* What to produce *
Please reproduce the entries in full. Keep every character the same.

* Exercise materials *
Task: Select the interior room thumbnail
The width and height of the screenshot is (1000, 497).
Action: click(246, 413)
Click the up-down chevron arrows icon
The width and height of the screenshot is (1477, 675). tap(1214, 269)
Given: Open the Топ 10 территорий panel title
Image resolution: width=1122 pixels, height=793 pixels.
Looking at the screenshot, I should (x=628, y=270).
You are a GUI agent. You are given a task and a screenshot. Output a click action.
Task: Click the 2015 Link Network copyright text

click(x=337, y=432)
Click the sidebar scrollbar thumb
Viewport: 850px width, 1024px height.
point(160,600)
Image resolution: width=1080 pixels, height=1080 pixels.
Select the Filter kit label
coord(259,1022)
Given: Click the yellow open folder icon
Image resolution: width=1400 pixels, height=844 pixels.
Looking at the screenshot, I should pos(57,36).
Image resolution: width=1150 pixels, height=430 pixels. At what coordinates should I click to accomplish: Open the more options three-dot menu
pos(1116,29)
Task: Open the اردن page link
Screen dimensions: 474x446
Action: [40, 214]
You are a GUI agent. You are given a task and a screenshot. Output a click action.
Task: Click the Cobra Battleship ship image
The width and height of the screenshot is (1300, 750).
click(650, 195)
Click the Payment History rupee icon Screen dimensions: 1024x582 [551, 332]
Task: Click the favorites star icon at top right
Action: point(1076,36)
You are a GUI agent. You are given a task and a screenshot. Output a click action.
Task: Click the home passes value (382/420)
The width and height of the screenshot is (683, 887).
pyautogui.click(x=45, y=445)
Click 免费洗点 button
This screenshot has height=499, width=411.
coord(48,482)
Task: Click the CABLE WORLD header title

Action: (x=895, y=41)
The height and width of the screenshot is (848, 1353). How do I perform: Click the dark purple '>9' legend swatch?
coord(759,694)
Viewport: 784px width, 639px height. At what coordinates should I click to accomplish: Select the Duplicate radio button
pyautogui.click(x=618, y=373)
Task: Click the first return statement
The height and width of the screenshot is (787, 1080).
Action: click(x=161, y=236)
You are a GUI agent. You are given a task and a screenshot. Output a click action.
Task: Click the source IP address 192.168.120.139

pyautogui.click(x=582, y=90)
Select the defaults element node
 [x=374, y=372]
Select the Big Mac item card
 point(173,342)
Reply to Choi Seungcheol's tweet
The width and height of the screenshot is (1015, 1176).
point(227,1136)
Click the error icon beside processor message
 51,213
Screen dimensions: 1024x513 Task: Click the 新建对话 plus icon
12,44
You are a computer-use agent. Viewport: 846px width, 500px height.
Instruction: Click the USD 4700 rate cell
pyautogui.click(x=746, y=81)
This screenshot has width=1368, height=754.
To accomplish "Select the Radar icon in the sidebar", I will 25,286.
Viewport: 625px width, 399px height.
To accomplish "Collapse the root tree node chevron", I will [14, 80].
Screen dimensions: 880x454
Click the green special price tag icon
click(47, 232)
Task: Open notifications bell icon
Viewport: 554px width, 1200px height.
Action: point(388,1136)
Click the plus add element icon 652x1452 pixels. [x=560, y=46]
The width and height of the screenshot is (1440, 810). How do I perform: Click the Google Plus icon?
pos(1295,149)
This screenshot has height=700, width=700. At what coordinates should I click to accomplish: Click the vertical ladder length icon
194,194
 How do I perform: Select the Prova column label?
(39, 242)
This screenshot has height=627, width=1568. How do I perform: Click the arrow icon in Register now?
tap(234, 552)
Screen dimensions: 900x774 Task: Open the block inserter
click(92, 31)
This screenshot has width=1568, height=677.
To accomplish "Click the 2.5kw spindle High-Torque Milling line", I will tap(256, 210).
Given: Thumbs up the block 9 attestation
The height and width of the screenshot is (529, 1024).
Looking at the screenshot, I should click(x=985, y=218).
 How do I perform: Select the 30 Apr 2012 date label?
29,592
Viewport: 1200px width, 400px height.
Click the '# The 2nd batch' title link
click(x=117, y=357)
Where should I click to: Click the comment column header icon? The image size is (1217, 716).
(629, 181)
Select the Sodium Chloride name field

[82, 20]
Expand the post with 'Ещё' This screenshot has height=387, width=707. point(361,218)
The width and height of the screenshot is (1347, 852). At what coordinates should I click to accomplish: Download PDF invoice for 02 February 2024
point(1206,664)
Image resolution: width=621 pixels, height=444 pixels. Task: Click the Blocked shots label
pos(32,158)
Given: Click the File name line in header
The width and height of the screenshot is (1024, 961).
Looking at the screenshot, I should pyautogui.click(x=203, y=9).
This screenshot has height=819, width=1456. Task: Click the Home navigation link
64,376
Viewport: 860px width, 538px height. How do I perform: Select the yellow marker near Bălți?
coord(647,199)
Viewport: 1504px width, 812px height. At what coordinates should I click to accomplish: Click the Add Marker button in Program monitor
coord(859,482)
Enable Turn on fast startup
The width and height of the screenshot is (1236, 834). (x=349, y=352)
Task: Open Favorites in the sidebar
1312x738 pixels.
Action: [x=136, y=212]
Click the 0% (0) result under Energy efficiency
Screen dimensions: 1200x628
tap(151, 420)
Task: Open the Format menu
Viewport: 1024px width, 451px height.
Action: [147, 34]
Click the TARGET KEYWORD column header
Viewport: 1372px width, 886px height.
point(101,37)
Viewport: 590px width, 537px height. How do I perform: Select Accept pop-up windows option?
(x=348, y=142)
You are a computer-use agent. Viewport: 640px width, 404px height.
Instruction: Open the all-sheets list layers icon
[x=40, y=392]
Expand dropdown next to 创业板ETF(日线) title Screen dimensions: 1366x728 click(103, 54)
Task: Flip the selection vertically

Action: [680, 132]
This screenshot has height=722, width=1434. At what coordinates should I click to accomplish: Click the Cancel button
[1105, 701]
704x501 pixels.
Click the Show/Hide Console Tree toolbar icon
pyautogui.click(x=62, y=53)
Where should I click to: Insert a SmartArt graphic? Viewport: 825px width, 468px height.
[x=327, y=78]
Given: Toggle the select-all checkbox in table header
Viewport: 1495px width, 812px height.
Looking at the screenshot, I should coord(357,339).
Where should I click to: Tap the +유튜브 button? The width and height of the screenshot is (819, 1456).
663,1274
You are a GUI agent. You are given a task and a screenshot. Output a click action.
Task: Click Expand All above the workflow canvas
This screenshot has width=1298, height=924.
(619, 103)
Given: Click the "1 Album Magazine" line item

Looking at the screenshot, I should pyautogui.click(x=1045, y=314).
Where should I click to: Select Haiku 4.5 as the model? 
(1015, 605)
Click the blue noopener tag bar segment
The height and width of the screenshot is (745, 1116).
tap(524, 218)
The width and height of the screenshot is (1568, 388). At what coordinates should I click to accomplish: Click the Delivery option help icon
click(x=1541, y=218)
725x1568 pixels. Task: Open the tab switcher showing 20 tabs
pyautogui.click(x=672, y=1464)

* Problem solution *
Task: Select the interior room thumbnail
The width and height of the screenshot is (1000, 497).
Action: click(246, 413)
Click the up-down chevron arrows icon
The width and height of the screenshot is (1477, 675). tap(1214, 269)
Given: Open the Топ 10 территорий panel title
Image resolution: width=1122 pixels, height=793 pixels.
Looking at the screenshot, I should (x=628, y=270).
You are a GUI agent. You are given a task and a screenshot. Output a click action.
Task: Click the 2015 Link Network copyright text

click(x=337, y=432)
Click the sidebar scrollbar thumb
Viewport: 850px width, 1024px height.
point(160,600)
Image resolution: width=1080 pixels, height=1080 pixels.
Select the Filter kit label
coord(259,1022)
Given: Click the yellow open folder icon
Image resolution: width=1400 pixels, height=844 pixels.
Looking at the screenshot, I should pos(57,36).
Image resolution: width=1150 pixels, height=430 pixels. At what coordinates should I click to accomplish: Open the more options three-dot menu
pos(1116,29)
Task: Open the اردن page link
Screen dimensions: 474x446
Action: [40, 214]
You are a GUI agent. You are given a task and a screenshot. Output a click action.
Task: Click the Cobra Battleship ship image
The width and height of the screenshot is (1300, 750).
click(650, 195)
Click the Payment History rupee icon Screen dimensions: 1024x582 [551, 332]
Task: Click the favorites star icon at top right
Action: point(1076,36)
You are a GUI agent. You are given a task and a screenshot. Output a click action.
Task: Click the home passes value (382/420)
The width and height of the screenshot is (683, 887).
pyautogui.click(x=45, y=445)
Click 免费洗点 button
This screenshot has height=499, width=411.
coord(48,482)
Task: Click the CABLE WORLD header title

Action: (x=895, y=41)
The height and width of the screenshot is (848, 1353). How do I perform: Click the dark purple '>9' legend swatch?
coord(759,694)
Viewport: 784px width, 639px height. At what coordinates should I click to accomplish: Select the Duplicate radio button
pyautogui.click(x=618, y=373)
Task: Click the first return statement
The height and width of the screenshot is (787, 1080).
Action: click(x=161, y=236)
You are a GUI agent. You are given a task and a screenshot. Output a click action.
Task: Click the source IP address 192.168.120.139

pyautogui.click(x=582, y=90)
Select the defaults element node
 [x=374, y=372]
Select the Big Mac item card
 point(173,342)
Reply to Choi Seungcheol's tweet
The width and height of the screenshot is (1015, 1176).
point(227,1136)
Click the error icon beside processor message
 51,213
Screen dimensions: 1024x513 Task: Click the 新建对话 plus icon
12,44
You are a computer-use agent. Viewport: 846px width, 500px height.
Instruction: Click the USD 4700 rate cell
pyautogui.click(x=746, y=81)
This screenshot has width=1368, height=754.
To accomplish "Select the Radar icon in the sidebar", I will 25,286.
Viewport: 625px width, 399px height.
To accomplish "Collapse the root tree node chevron", I will [14, 80].
Screen dimensions: 880x454
Click the green special price tag icon
click(47, 232)
Task: Open notifications bell icon
Viewport: 554px width, 1200px height.
Action: point(388,1136)
Click the plus add element icon 652x1452 pixels. [x=560, y=46]
The width and height of the screenshot is (1440, 810). How do I perform: Click the Google Plus icon?
pos(1295,149)
This screenshot has height=700, width=700. At what coordinates should I click to accomplish: Click the vertical ladder length icon
194,194
 How do I perform: Select the Prova column label?
(39, 242)
This screenshot has height=627, width=1568. How do I perform: Click the arrow icon in Register now?
tap(234, 552)
Screen dimensions: 900x774 Task: Open the block inserter
click(92, 31)
This screenshot has width=1568, height=677.
To accomplish "Click the 2.5kw spindle High-Torque Milling line", I will tap(256, 210).
Given: Thumbs up the block 9 attestation
The height and width of the screenshot is (529, 1024).
Looking at the screenshot, I should click(x=985, y=218).
 How do I perform: Select the 30 Apr 2012 date label?
29,592
Viewport: 1200px width, 400px height.
Click the '# The 2nd batch' title link
click(x=117, y=357)
Where should I click to: Click the comment column header icon? The image size is (1217, 716).
(629, 181)
Select the Sodium Chloride name field

[82, 20]
Expand the post with 'Ещё' This screenshot has height=387, width=707. point(361,218)
The width and height of the screenshot is (1347, 852). At what coordinates should I click to accomplish: Download PDF invoice for 02 February 2024
point(1206,664)
Image resolution: width=621 pixels, height=444 pixels. Task: Click the Blocked shots label
pos(32,158)
Given: Click the File name line in header
The width and height of the screenshot is (1024, 961).
Looking at the screenshot, I should pyautogui.click(x=203, y=9).
This screenshot has height=819, width=1456. Task: Click the Home navigation link
64,376
Viewport: 860px width, 538px height. How do I perform: Select the yellow marker near Bălți?
coord(647,199)
Viewport: 1504px width, 812px height. At what coordinates should I click to accomplish: Click the Add Marker button in Program monitor
coord(859,482)
Enable Turn on fast startup
The width and height of the screenshot is (1236, 834). (x=349, y=352)
Task: Open Favorites in the sidebar
1312x738 pixels.
Action: [x=136, y=212]
Click the 0% (0) result under Energy efficiency
Screen dimensions: 1200x628
tap(151, 420)
Task: Open the Format menu
Viewport: 1024px width, 451px height.
Action: [147, 34]
Click the TARGET KEYWORD column header
Viewport: 1372px width, 886px height.
point(101,37)
Viewport: 590px width, 537px height. How do I perform: Select Accept pop-up windows option?
(x=348, y=142)
You are a computer-use agent. Viewport: 640px width, 404px height.
Instruction: Open the all-sheets list layers icon
[x=40, y=392]
Expand dropdown next to 创业板ETF(日线) title Screen dimensions: 1366x728 click(103, 54)
Task: Flip the selection vertically

Action: [680, 132]
This screenshot has height=722, width=1434. At what coordinates should I click to accomplish: Click the Cancel button
[1105, 701]
704x501 pixels.
Click the Show/Hide Console Tree toolbar icon
pyautogui.click(x=62, y=53)
Where should I click to: Insert a SmartArt graphic? Viewport: 825px width, 468px height.
[x=327, y=78]
Given: Toggle the select-all checkbox in table header
Viewport: 1495px width, 812px height.
Looking at the screenshot, I should coord(357,339).
Where should I click to: Tap the +유튜브 button? The width and height of the screenshot is (819, 1456).
663,1274
You are a GUI agent. You are given a task and a screenshot. Output a click action.
Task: Click Expand All above the workflow canvas
This screenshot has width=1298, height=924.
(619, 103)
Given: Click the "1 Album Magazine" line item

Looking at the screenshot, I should pyautogui.click(x=1045, y=314).
Where should I click to: Select Haiku 4.5 as the model? 
(1015, 605)
Click the blue noopener tag bar segment
The height and width of the screenshot is (745, 1116).
tap(524, 218)
The width and height of the screenshot is (1568, 388). At what coordinates should I click to accomplish: Click the Delivery option help icon
click(x=1541, y=218)
725x1568 pixels. Task: Open the tab switcher showing 20 tabs
pyautogui.click(x=672, y=1464)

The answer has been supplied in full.